Gazprom dominated the European market for decades and has monopoly over Russia’s pipeline gas. It has lost most of its LNG market share following Russia’s military invasion in Ukraine on Feb. 24, 2022.

LNG has a pivotal role in filling in the gap left by Gazprom’s exit both as a feedstock to produce chemicals, fertilizers and hydrogen, as well as a fuel for CCGTs (combined cycle power plants) for power generation.

The power market is highly correlated with natural gas – with nearly 20% of European electricity generated from burning gas last year – and is now being driven by global geopolitical factors.

No buffer
“Russian pipeline gas acted as a buffer for the global gas market because essentially if LNG was diverted to Asia, then Europe would just buy more Russian gas. That buffer has now gone,” said Dr. James Henderson, head of gas research at the Oxford Institute for Energy Studies.

LNG has become almost the entire source of flexibility in the market, with pipeline flows from Norway – now Europe’s biggest gas supplier – typically running at full capacity, and imports from North Africa having a limited upward potential.

“Therefore, LNG tightness or looseness becomes the most important factor in the market,” Henderson said.
LNG’s share in European gas supply rose to 33% in 2022 from just 19% in 2021, according to data from S&P Global Commodity Insights. This is likely to rise further this year, as LNG climbed 38% in March after a record high of 40% seen in February, and with TTF, European LNG and Asian LNG prices showing increased correlation.
This data still includes Russian LNG, with European Commissioner for Energy Kadri Simson recently urging companies not to sign new contracts.

‘On a knife’s edge’
European gas and power traders have had to adapt to this new reality, as decades-old market rules and dynamics stopped working shortly after Russia’s invasion in Ukraine.

“[My job] is very different now. It’s basically all LNG on the supply side, whereas it was all pipeline before,” a Germany-based gas trader said, adding that storage dynamics have also changed dramatically.

Before the war, gas storages were essentially a single-period problem. Traders largely had confidence that whatever happens, stocks will be high at the start of the European heating season and low by the end of it.

Now, with almost limitless Russian gas at relatively competitive prices out of the equation, traders run the risk of not having enough supply to refill storages.

“The level of volatility is also completely different, so position sizing has changed a lot. Previously, Eur1/MWh was a huge move. Now, Eur1/MWh is noise… Tail risk is much bigger, as we are always balancing on a knife’s edge,” the German trader added.

It is not just German traders who have to adapt: the rest of the world could now also be driven by regional European issues.

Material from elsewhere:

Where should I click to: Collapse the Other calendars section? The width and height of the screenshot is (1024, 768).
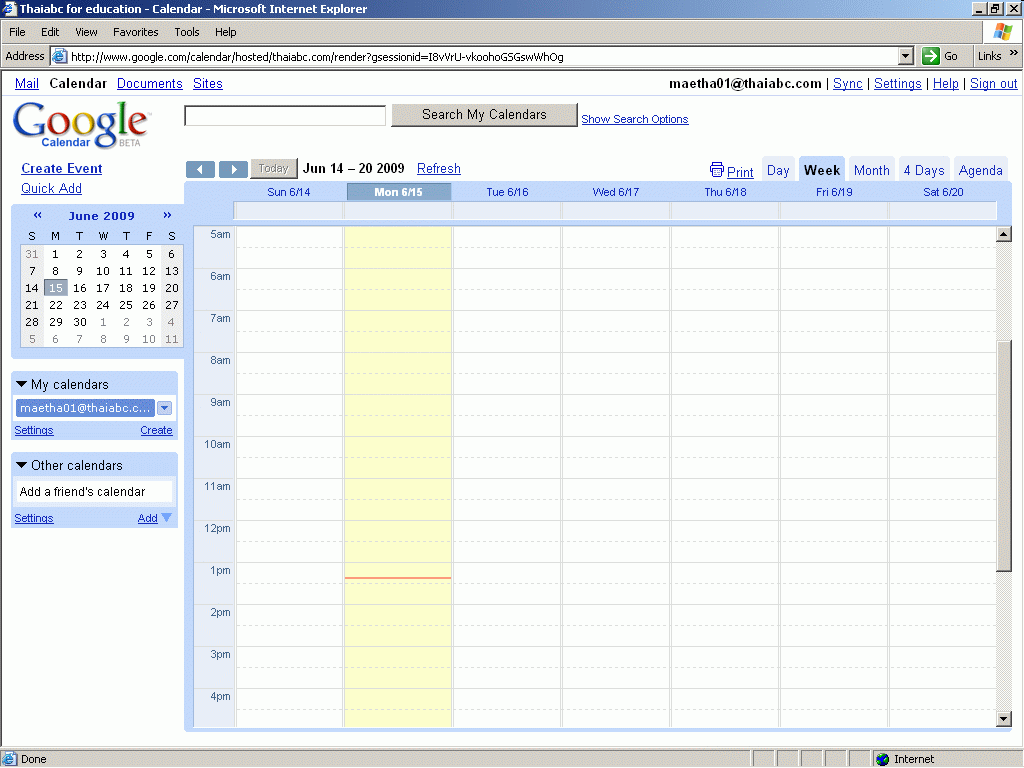pos(22,465)
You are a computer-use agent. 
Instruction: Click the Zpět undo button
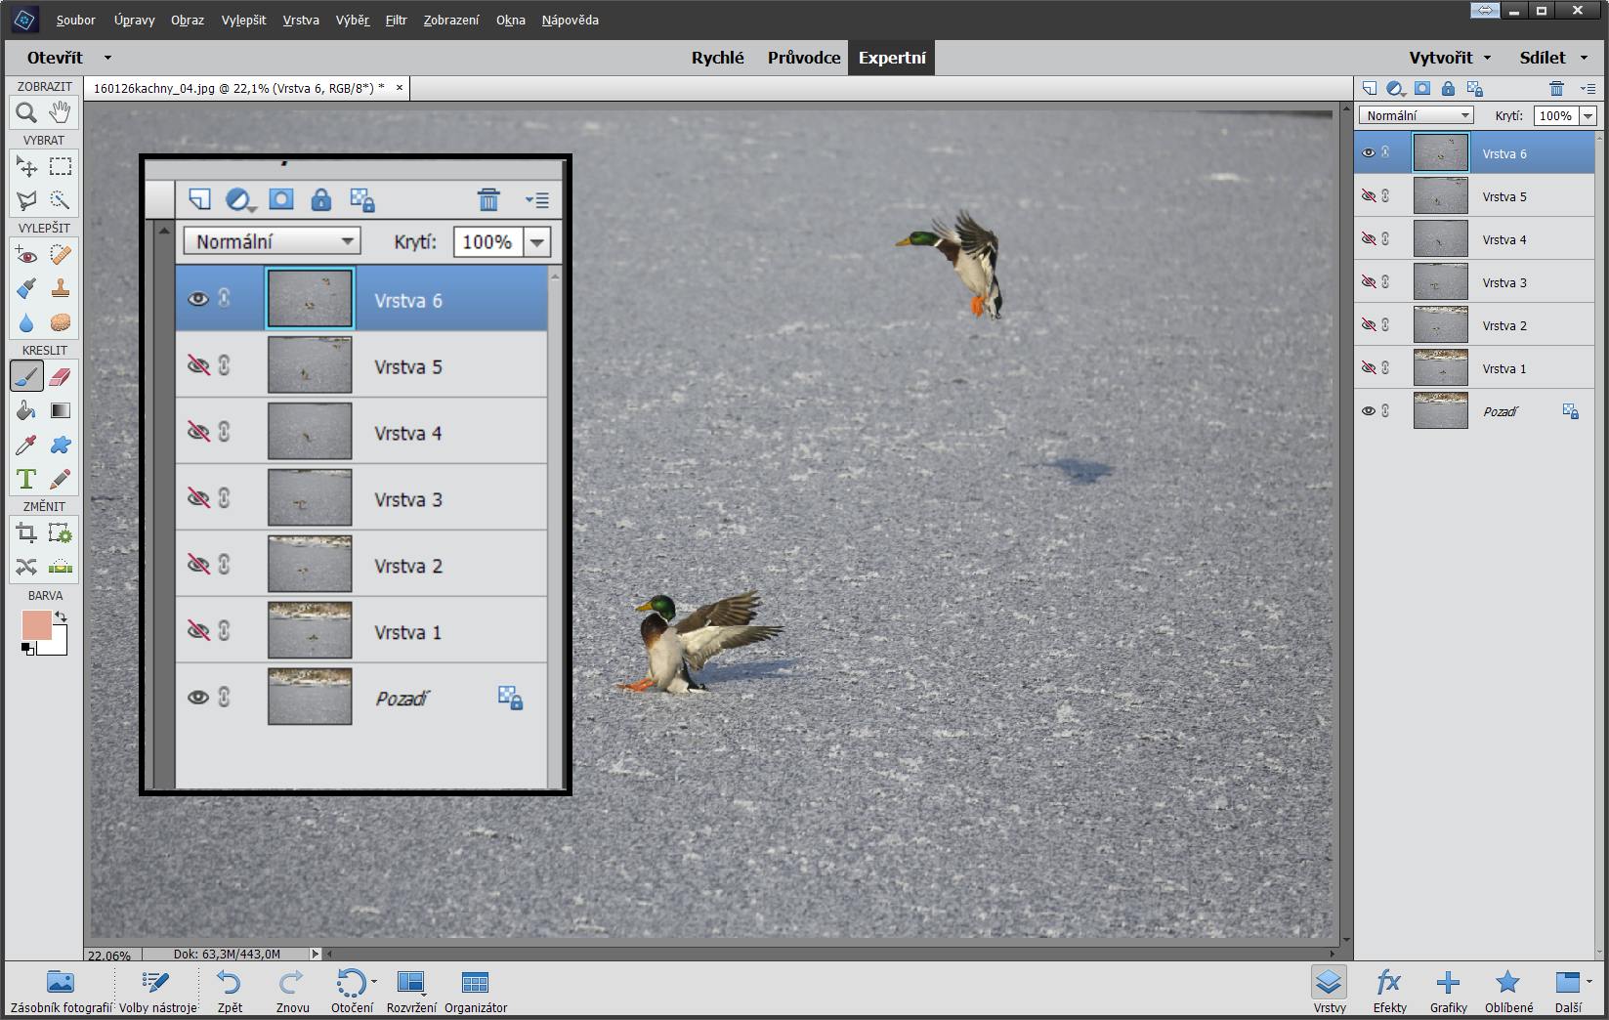click(x=230, y=991)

“It’s arguable that the effect goes both ways,” Rickson said. “For example, the French nuclear and hydro [shortage] last summer lifted EU gas demand, which in turn helped support LNG prices and limited demand for imported gas in Asia and elsewhere.”

A comeback
One could argue that natural gas being a new oil is a bit of a stretch, yet all market experts agree on one thing: Russian gas in Europe as we knew it is over for good.

That said, limited quantities of Russian gas may still find their way back to Northwest and Central Europe. Several Eastern and Southeastern European countries continue to buy supplies from Gazprom post-invasion.

“We won’t see ‘Putin’s gas’ back in Europe. [But] I think Russian gas could rebound a little bit in… an outcome which was satisfactory to Ukraine and to [Kyiv’s] European allies,” Henderson said, adding that full capacity is unlikely to come back, as Europe “is signed up for LNG anyway.”

Indeed, Europe has been investing heavily into LNG infrastructure even before the invasion of Ukraine, with the pace picking up as the war escalated. Germany – until recently the most reliant on Russian pipeline gas – now has plans to build at least six floating storage and regasification units and three shore terminals, which will eventually replace FSRUs.

This way, Russian gas could become a part of the regional system in the future, but at a much smaller scale than ever before. The European gas market is bound to preserve its global status.